Tuesday, August 19, 2008

Food for Thought

I disappoint myself daily in my quest for perfection (see Matt. 5:48). I know what I would like to do and who I want to be like, but I continue to fall short. Nevertheless, instead of giving up hope and condemning myself, I continue to try again (and again, and again). However, I've noticed that I sometimes don't give to others the fresh starts that keep me going. I tend to be like Mr. Darcy in Austen's Pride and Prejudice: "My good opinion once lost, is lost forever."

I need to change.

I remember the words of Christ: "For with what judgment ye judge, ye shall be judged: and with what measure ye mete, it shall be measured to you again" (Matt. 7:2). Clearly I need to "be of the same mind, one towards another" (Romans 12:16) and have charity, compassion, and forgiveness.

How can I expect perfection of myself and not expect it in others, too?

I think the answer comes from realizing that while I expect perfection, I will and do fail. Yet I still try again—meaning that I forgive myself (after seeking forgiveness). Hence, I should apply the same to others and forgive.


What obligation do I have to help others to be perfect? Is it prudent for me to correct others? (I really wonder about this.) The charge to "work out your own salvation with fear and trembling" (Phil. 2:12) casts an individualistic light on the discussion, and leads many to believe that others, and ourselves, are entirely alone in our efforts to be like Christ.

This is wrong.

The Philippians scripture needs context. The next verse reminds: "For it is God which worketh in you" (v. 13). The discussion on faith and works is aided by C. S. Lewis' observation:

Regarding the debate about faith and works: It’s like asking which blade in a pair of scissors is most important (link).

The Philippians verses suggest that in our work to be like Christ, we can expect help, even line upon line, precept upon precept (see Isa. 28:10, 13 and D&C 12:12). How wonderful and reassuring.

Now, returning to expectations for others, I'm reminded of a teaching technique that my friend uses when working with young men. Instead of expecting them to live at his level of understanding and action, he teaches them to live so that they can have the Spirit of God with them. His logic is that in order to have the Spirit, they will be living at the right level, doing what they're supposed to be doing. This might be different—either more or less—than his level of action and understanding, but although different, it is right for them. This understanding helps in judging, too. How can I judge others for doing what's right for them? I can't.

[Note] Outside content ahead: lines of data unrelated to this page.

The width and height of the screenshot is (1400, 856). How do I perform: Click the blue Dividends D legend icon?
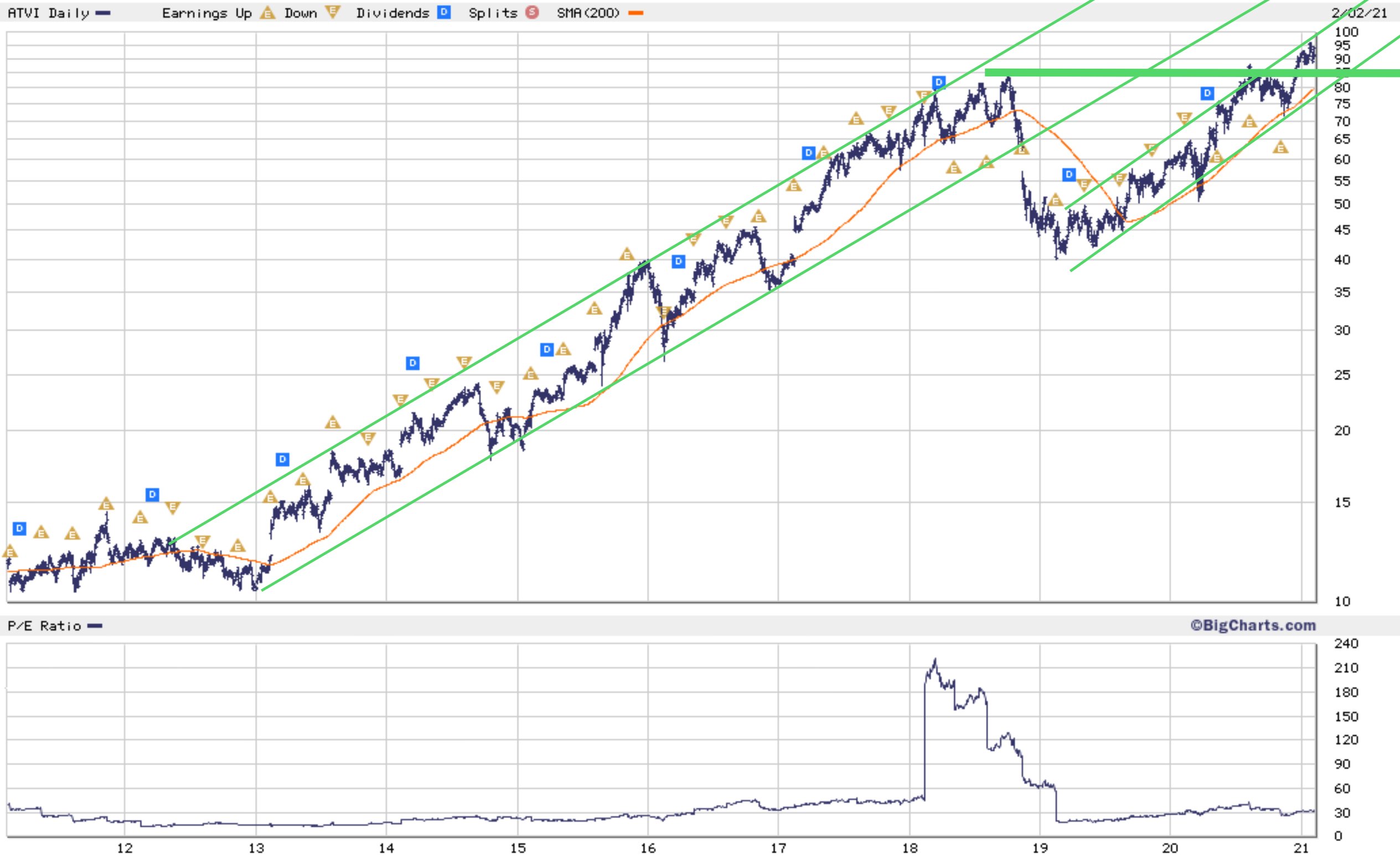(x=444, y=13)
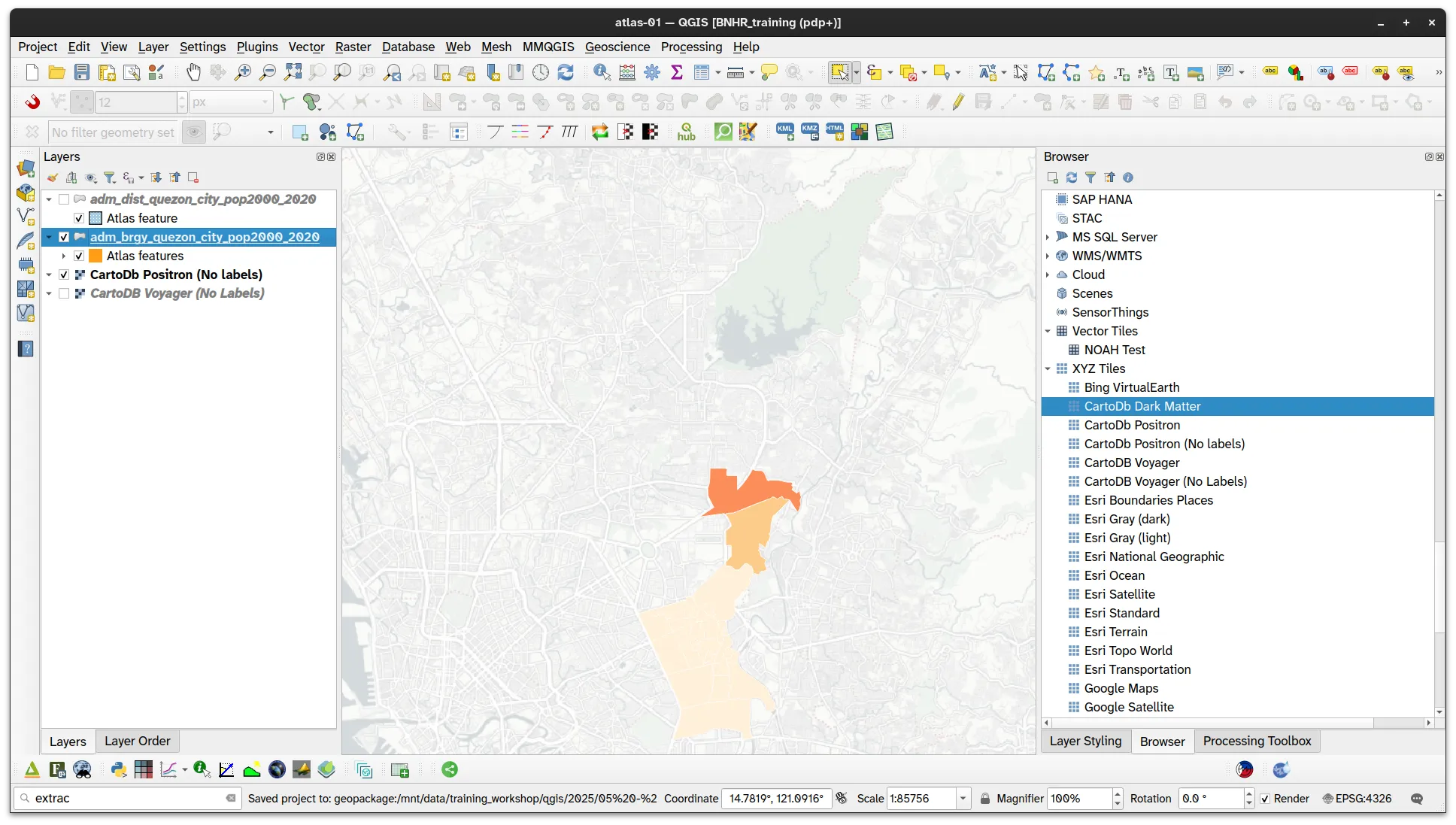This screenshot has height=825, width=1456.
Task: Click EPSG:4326 CRS button
Action: (x=1357, y=799)
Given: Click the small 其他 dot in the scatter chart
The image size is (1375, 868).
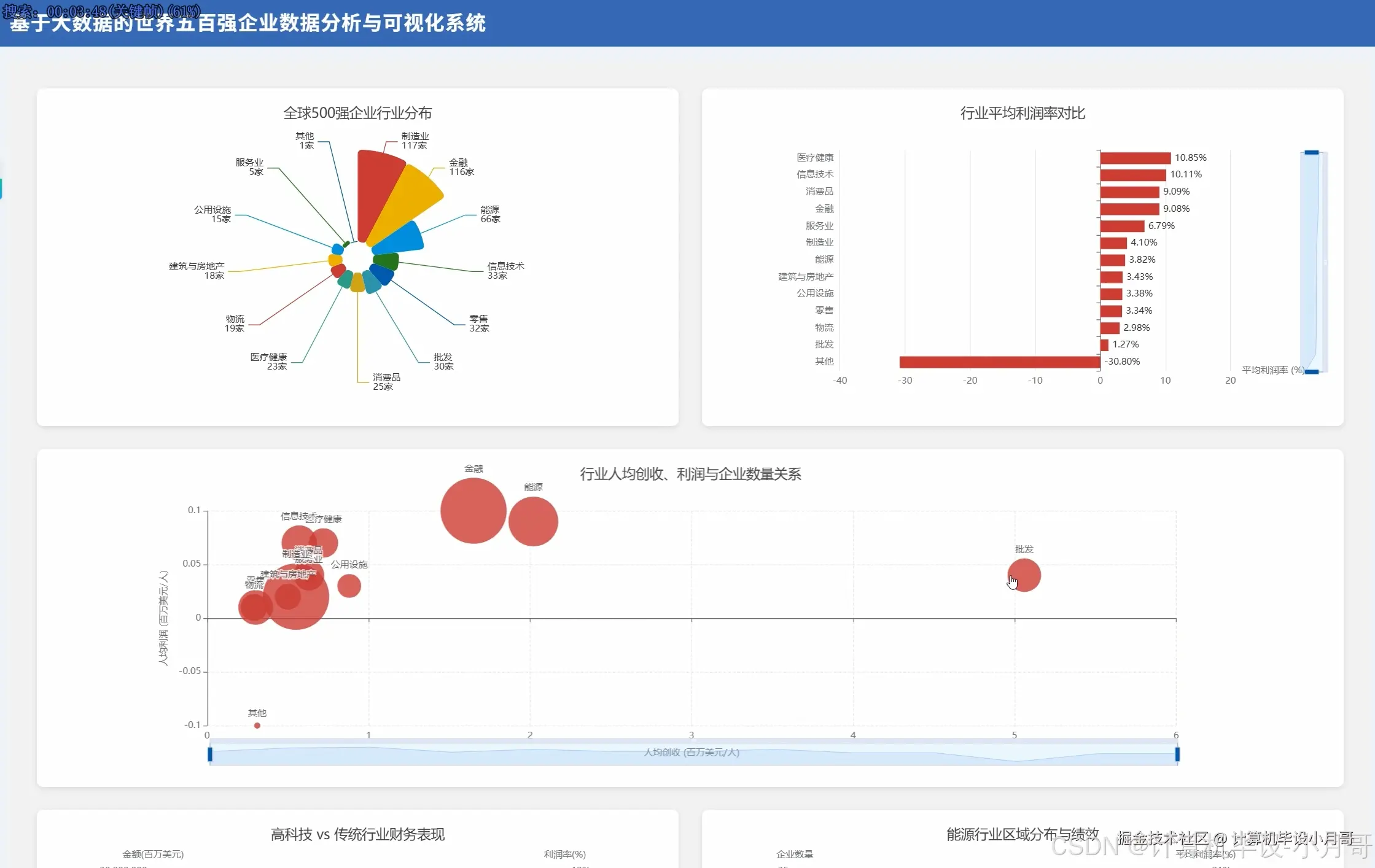Looking at the screenshot, I should 257,726.
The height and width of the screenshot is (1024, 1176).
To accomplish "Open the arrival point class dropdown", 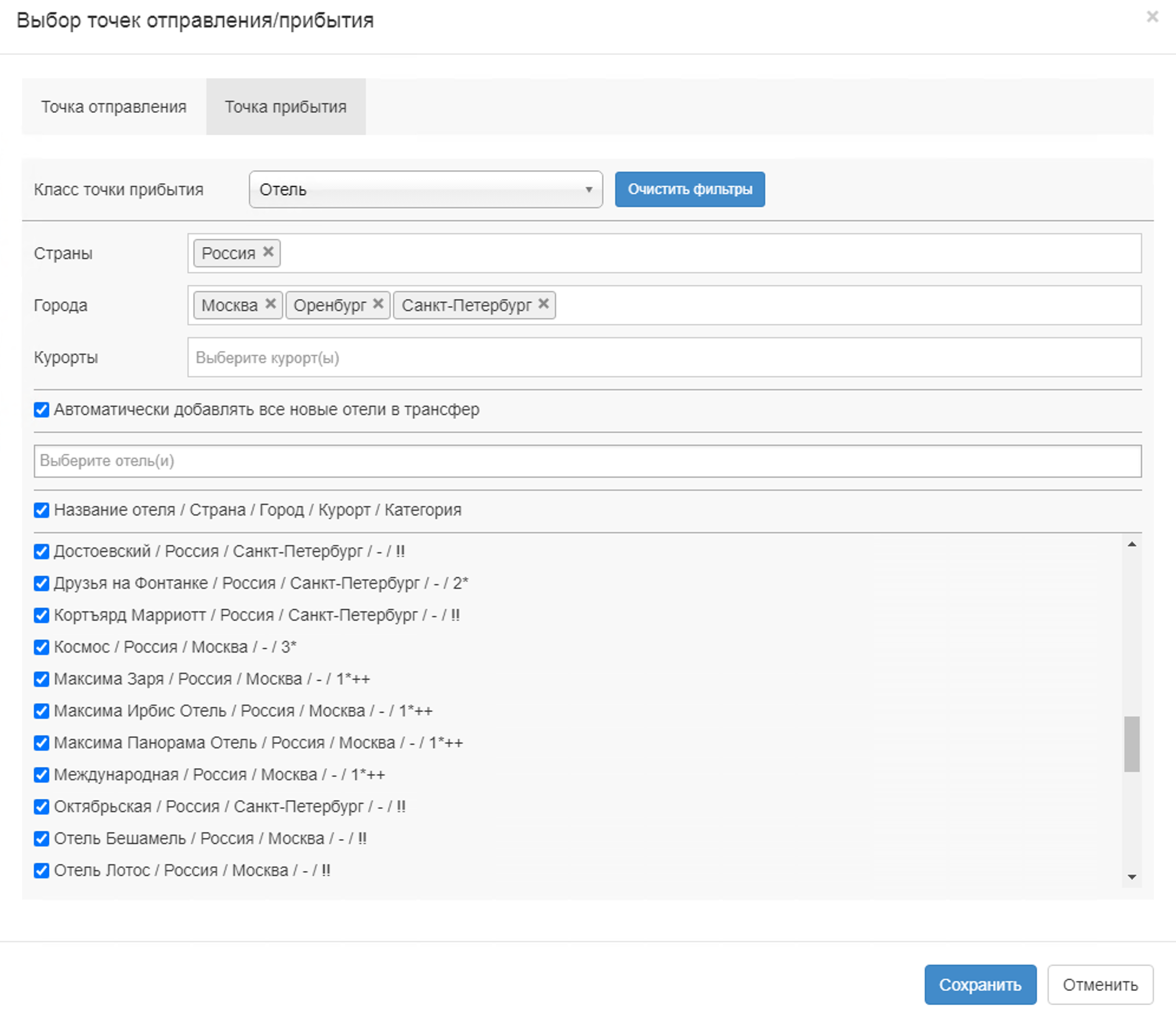I will pyautogui.click(x=425, y=190).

I was reminded of this approach when reading with my wife recently. We read Romans 14:14 and had a discussion on personal understanding of commandments or ways of living. Look for the relationship to my friend's theory in the following:

I know, and am persuaded by the Lord Jesus, that there is nothing unclean of itself: but to him that esteemeth any thing to be unclean, to him it is unclean.

It seems that if we understand something to be wrong, then it is wrong. If we feel it is right, then it is right. We are aided by commandments and the words of the prophets, but we still need to be careful because this may lead to a broad-brush application on life where one can say that he feels right in doing wrong. You cannot do wrong and feel right, though.

Paul's context in Romans 14 was regarding judging and food. Briefly, I would like to say that I think it is interesting how many view LDS members' adherence to the Word of Wisdom purely in the view of the thou shalt nots. I don't want to be defined by what I don't do or don't believe, but rather by what I do, who I am, and what I believe.

Interestingly, Paul's words from Romans 14 are the base of an application of the Word of Wisdom that my wife and I use. In the Word of Wisdom, principles of health are taught, and instruction is given to avoid specific substances, but debate and discussion continue on certain items (usually caffeine). I've represented, generically, the Word of Wisdom in the following graphic. One side shows good things, the other bad, with the topics of debate shown in the center.

Which side should caffeine be on? Many have asked this question. I echo Nephi: "Have ye inquired of the Lord?" (1 Ne. 15:8). If the item hasn't made official church teachings but you're still curious or concerned, look to the source: Ask the Lord. If after asking you esteem caffeine unclean, stay away from it. If you feel that it is fine, go for it. This is a nice little application of Romans 14:14, but it can be applied to other things as well. (I personally avoid caffeinated drinks, but enjoy chocolate. Am I a hypocrite? Paul says no.)

We can involve the Lord in our lives, and follow his instructions to "look unto [Him] in every thought" and to "doubt not, fear not" (D&C 6:36).

If I look to Christ in every thought, I will make progress in my quest for perfection, I will find forgiveness for myself and others, I will be happy, and I will become more like him—which is my ultimate goal.

1 thought:

Maryann said...

I love chocolate too! Although I can see the dangers in having too much. So, as with most things that aren't specified in life, moderation is best (meat, treats, grains, etc.). As for judging others, I feel that if we look for the persons strengths and goodness, we won't focus on the bad. Now, to put it to practice!